- GIVEN TASK
Repeat the listing below word for word, leaving every line as it is.

- INPUT
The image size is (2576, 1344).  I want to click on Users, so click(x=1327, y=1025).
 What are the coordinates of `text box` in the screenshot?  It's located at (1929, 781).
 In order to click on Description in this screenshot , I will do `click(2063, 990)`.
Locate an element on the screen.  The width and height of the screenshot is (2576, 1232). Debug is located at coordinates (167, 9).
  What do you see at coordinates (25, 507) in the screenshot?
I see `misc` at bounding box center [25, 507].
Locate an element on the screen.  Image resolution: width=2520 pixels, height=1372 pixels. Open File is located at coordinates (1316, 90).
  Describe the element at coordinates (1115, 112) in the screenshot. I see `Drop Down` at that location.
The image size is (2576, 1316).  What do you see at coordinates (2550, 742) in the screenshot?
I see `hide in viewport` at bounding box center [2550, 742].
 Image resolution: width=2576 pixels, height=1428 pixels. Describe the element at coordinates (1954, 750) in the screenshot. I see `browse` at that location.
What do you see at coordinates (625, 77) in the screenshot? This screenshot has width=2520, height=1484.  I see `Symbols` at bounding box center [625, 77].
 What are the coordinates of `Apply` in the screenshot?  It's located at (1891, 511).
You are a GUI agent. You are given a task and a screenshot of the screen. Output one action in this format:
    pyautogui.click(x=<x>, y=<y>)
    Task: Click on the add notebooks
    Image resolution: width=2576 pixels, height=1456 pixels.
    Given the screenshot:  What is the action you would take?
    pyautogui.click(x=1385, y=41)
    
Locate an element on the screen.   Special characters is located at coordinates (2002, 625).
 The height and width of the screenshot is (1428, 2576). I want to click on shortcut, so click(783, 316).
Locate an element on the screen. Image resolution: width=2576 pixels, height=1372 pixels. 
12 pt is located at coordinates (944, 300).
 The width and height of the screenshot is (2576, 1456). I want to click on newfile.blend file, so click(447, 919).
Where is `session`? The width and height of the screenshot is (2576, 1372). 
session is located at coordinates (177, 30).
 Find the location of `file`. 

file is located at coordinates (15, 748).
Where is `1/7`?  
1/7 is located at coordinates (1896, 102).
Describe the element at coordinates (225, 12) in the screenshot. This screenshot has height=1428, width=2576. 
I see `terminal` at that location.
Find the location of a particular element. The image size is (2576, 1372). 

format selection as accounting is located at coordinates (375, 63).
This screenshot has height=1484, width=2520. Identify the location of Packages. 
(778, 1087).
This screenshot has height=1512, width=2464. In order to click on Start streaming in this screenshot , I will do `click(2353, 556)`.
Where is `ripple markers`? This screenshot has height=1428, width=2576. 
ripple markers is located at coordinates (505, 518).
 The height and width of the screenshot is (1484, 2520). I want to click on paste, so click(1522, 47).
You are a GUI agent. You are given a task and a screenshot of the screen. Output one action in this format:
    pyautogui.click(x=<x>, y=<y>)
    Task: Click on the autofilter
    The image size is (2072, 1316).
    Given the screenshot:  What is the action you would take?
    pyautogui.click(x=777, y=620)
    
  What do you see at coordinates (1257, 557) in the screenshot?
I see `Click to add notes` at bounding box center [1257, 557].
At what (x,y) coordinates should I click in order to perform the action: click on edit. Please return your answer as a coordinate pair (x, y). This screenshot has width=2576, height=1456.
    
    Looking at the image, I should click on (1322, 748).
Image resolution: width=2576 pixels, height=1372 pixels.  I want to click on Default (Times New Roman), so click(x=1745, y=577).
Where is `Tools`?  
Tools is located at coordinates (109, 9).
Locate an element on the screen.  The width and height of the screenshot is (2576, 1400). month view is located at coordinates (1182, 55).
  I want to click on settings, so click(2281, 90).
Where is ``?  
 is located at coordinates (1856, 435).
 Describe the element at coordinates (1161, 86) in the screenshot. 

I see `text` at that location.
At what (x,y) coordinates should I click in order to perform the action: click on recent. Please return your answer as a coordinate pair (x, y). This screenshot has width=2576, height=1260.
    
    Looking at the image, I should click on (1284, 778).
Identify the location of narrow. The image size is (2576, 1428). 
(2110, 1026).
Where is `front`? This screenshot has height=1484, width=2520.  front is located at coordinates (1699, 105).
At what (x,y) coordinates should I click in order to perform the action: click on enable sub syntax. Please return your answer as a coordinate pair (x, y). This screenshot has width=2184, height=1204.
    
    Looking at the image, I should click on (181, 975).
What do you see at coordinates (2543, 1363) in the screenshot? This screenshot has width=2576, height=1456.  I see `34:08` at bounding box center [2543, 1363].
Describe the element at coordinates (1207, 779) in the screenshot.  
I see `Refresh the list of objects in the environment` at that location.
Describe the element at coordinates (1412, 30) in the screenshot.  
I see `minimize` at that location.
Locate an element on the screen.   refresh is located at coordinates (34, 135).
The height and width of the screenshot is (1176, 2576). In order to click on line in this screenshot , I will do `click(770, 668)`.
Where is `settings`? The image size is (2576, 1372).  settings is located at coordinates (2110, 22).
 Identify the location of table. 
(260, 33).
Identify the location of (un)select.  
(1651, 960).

- TASK RESPONSE
The image size is (2576, 1344).  I want to click on Users, so click(x=1327, y=1025).
 What are the coordinates of `text box` in the screenshot?  It's located at (1929, 781).
 In order to click on Description in this screenshot , I will do `click(2063, 990)`.
Locate an element on the screen.  The width and height of the screenshot is (2576, 1232). Debug is located at coordinates (167, 9).
  What do you see at coordinates (25, 507) in the screenshot?
I see `misc` at bounding box center [25, 507].
Locate an element on the screen.  Image resolution: width=2520 pixels, height=1372 pixels. Open File is located at coordinates (1316, 90).
  Describe the element at coordinates (1115, 112) in the screenshot. I see `Drop Down` at that location.
The image size is (2576, 1316).  What do you see at coordinates (2550, 742) in the screenshot?
I see `hide in viewport` at bounding box center [2550, 742].
 Image resolution: width=2576 pixels, height=1428 pixels. Describe the element at coordinates (1954, 750) in the screenshot. I see `browse` at that location.
What do you see at coordinates (625, 77) in the screenshot? This screenshot has width=2520, height=1484.  I see `Symbols` at bounding box center [625, 77].
 What are the coordinates of `Apply` in the screenshot?  It's located at (1891, 511).
You are a GUI agent. You are given a task and a screenshot of the screen. Output one action in this format:
    pyautogui.click(x=<x>, y=<y>)
    Task: Click on the add notebooks
    Image resolution: width=2576 pixels, height=1456 pixels.
    Given the screenshot:  What is the action you would take?
    pyautogui.click(x=1385, y=41)
    
Locate an element on the screen.   Special characters is located at coordinates (2002, 625).
 The height and width of the screenshot is (1428, 2576). I want to click on shortcut, so click(783, 316).
Locate an element on the screen. Image resolution: width=2576 pixels, height=1372 pixels. 
12 pt is located at coordinates (944, 300).
 The width and height of the screenshot is (2576, 1456). I want to click on newfile.blend file, so click(447, 919).
Where is `session`? The width and height of the screenshot is (2576, 1372). 
session is located at coordinates (177, 30).
 Find the location of `file`. 

file is located at coordinates (15, 748).
Where is `1/7`?  
1/7 is located at coordinates (1896, 102).
Describe the element at coordinates (225, 12) in the screenshot. This screenshot has height=1428, width=2576. 
I see `terminal` at that location.
Find the location of a particular element. The image size is (2576, 1372). 

format selection as accounting is located at coordinates (375, 63).
This screenshot has height=1484, width=2520. Identify the location of Packages. 
(778, 1087).
This screenshot has height=1512, width=2464. In order to click on Start streaming in this screenshot , I will do `click(2353, 556)`.
Where is `ripple markers`? This screenshot has height=1428, width=2576. 
ripple markers is located at coordinates (505, 518).
 The height and width of the screenshot is (1484, 2520). I want to click on paste, so click(1522, 47).
You are a GUI agent. You are given a task and a screenshot of the screen. Output one action in this format:
    pyautogui.click(x=<x>, y=<y>)
    Task: Click on the autofilter
    The image size is (2072, 1316).
    Given the screenshot:  What is the action you would take?
    pyautogui.click(x=777, y=620)
    
  What do you see at coordinates (1257, 557) in the screenshot?
I see `Click to add notes` at bounding box center [1257, 557].
At what (x,y) coordinates should I click in order to perform the action: click on edit. Please return your answer as a coordinate pair (x, y). This screenshot has width=2576, height=1456.
    
    Looking at the image, I should click on (1322, 748).
Image resolution: width=2576 pixels, height=1372 pixels.  I want to click on Default (Times New Roman), so click(x=1745, y=577).
Where is `Tools`?  
Tools is located at coordinates (109, 9).
Locate an element on the screen.  The width and height of the screenshot is (2576, 1400). month view is located at coordinates (1182, 55).
  I want to click on settings, so click(2281, 90).
Where is ``?  
 is located at coordinates (1856, 435).
 Describe the element at coordinates (1161, 86) in the screenshot. 

I see `text` at that location.
At what (x,y) coordinates should I click in order to perform the action: click on recent. Please return your answer as a coordinate pair (x, y). This screenshot has width=2576, height=1260.
    
    Looking at the image, I should click on (1284, 778).
Identify the location of narrow. The image size is (2576, 1428). 
(2110, 1026).
Where is `front`? This screenshot has height=1484, width=2520.  front is located at coordinates (1699, 105).
At what (x,y) coordinates should I click in order to perform the action: click on enable sub syntax. Please return your answer as a coordinate pair (x, y). This screenshot has width=2184, height=1204.
    
    Looking at the image, I should click on (181, 975).
What do you see at coordinates (2543, 1363) in the screenshot? This screenshot has width=2576, height=1456.  I see `34:08` at bounding box center [2543, 1363].
Describe the element at coordinates (1207, 779) in the screenshot.  
I see `Refresh the list of objects in the environment` at that location.
Describe the element at coordinates (1412, 30) in the screenshot.  
I see `minimize` at that location.
Locate an element on the screen.   refresh is located at coordinates (34, 135).
The height and width of the screenshot is (1176, 2576). In order to click on line in this screenshot , I will do `click(770, 668)`.
Where is `settings`? The image size is (2576, 1372).  settings is located at coordinates (2110, 22).
 Identify the location of table. 
(260, 33).
Identify the location of (un)select.  
(1651, 960).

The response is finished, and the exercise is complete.